Fleuriet spent 12 weeks at a midwifery center and a primary clinic for women in the Rio Grande Valley talking with patients and staff and documenting how the pregnant women act and are treated.
"I want to identify these cultural processes that promote positive birth outcomes," she said. "We know positive birth outcomes correlate with a host of health benefits in babies, infants, even adults. If we can figure out ways to promote positive birth outcomes—from the women themselves—then, hopefully, we can improve upon the structure and content of prenatal care for this and other populations."
Maize and language
Associate professor Robert Hard has delved into the dual topics of agriculture and language history, tracking the development and migration of both among American Indian cultures of North America.
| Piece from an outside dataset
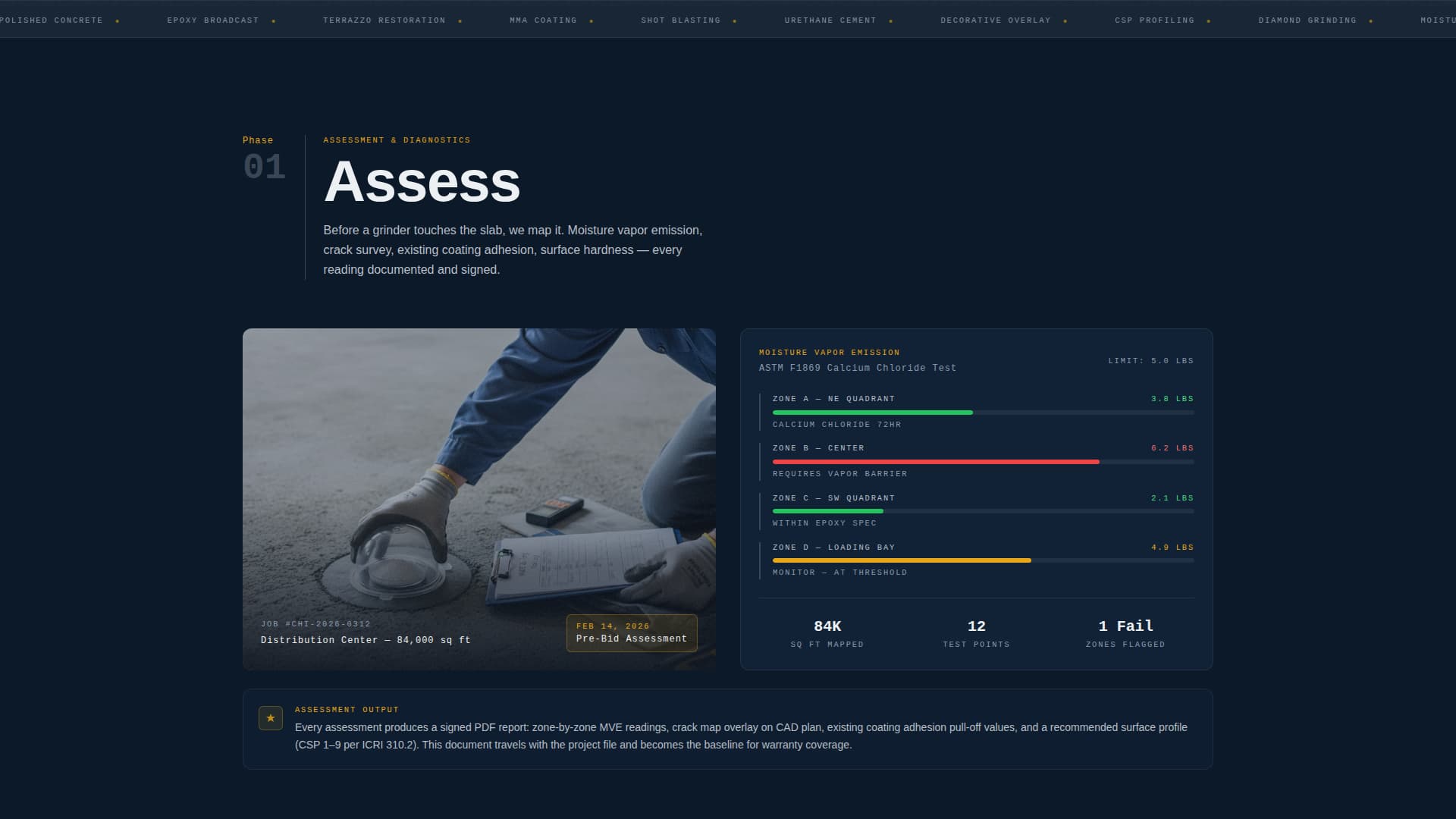1456x819 pixels.
Task: Click the star icon beside ASSESSMENT OUTPUT
Action: click(270, 717)
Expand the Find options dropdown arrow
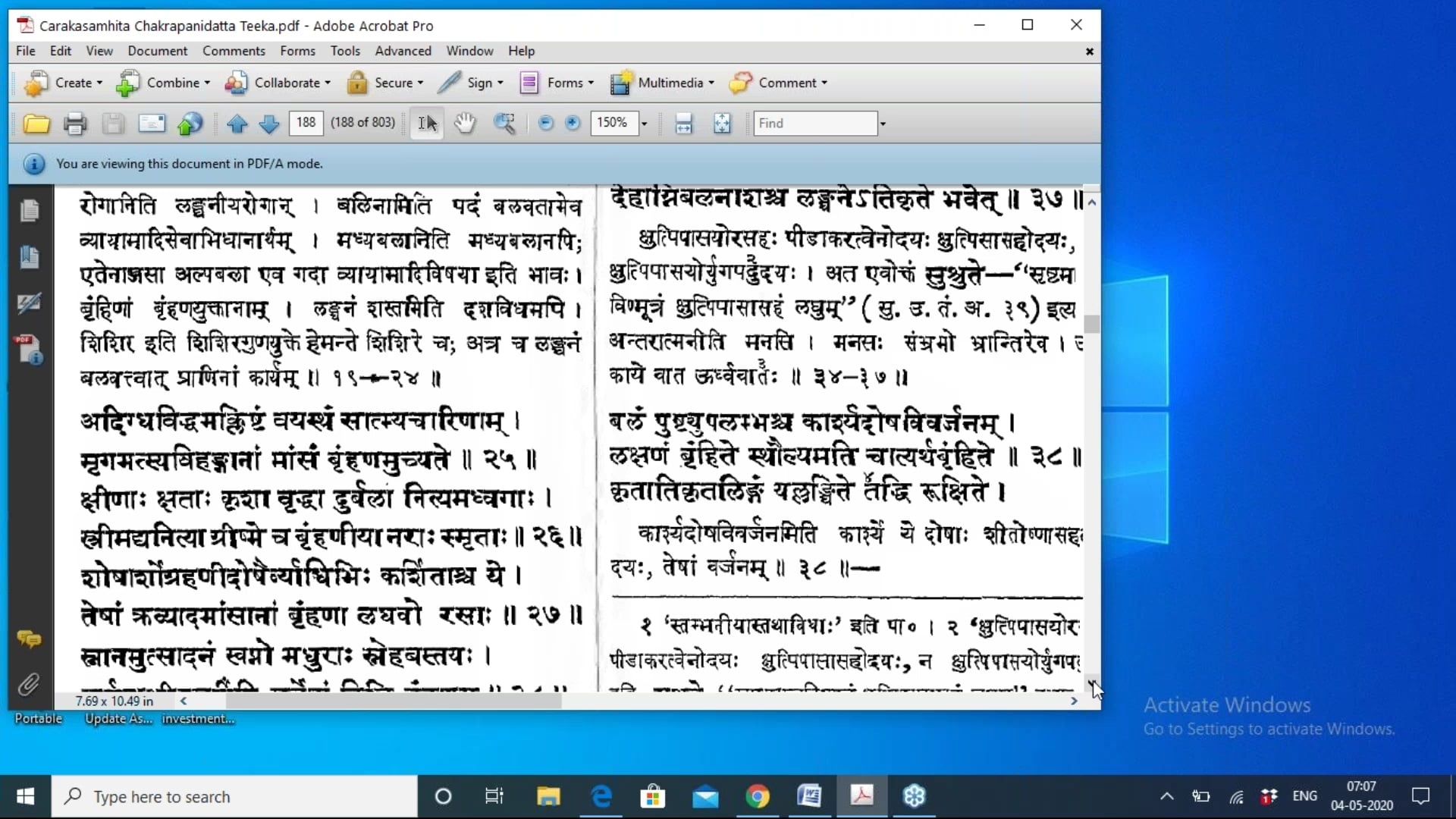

Conventional thinking is that language and agriculture spread together, when migratory people took their crops with them as they moved. They traded seeds as market commodities or taught other tribes about the principles of growing crops when they migrated to new lands.
But Hard and a group of researchers published findings last year that paint a more complex picture in North America, suggesting that maize, the staple crop of many native cultures, and Uto-Aztecan, a large family of related native Indian languages, actually migrated in different directions and at different times.
Maize, or corn, was domesticated by people in what is now central Mexico, and the plant spread from south to north between 4,000 and 6,000 years ago, Hard said.
But Uto-Aztecan, he argues, moved south and west, originating from the Great Basin region of what is now the United States around 8,000 years ago.
The study, published in December 2009 in the journal Proceedings of the National Academy of Science, is a synthesis of studies done by several other researchers who used techniques that included carbon dating of seeds and linguistic analysis of common root words. "It was a lot of looking at a lot of different studies," Hard said.
The study has been fodder for new academic arguments. It will undoubtedly stimulate further interest in exploring the way people adapted to the North American environments in the centuries before written languages captured events for history books.
"It's just cool," Hard said. "There are a lot of interesting puzzles out there for us to figure out."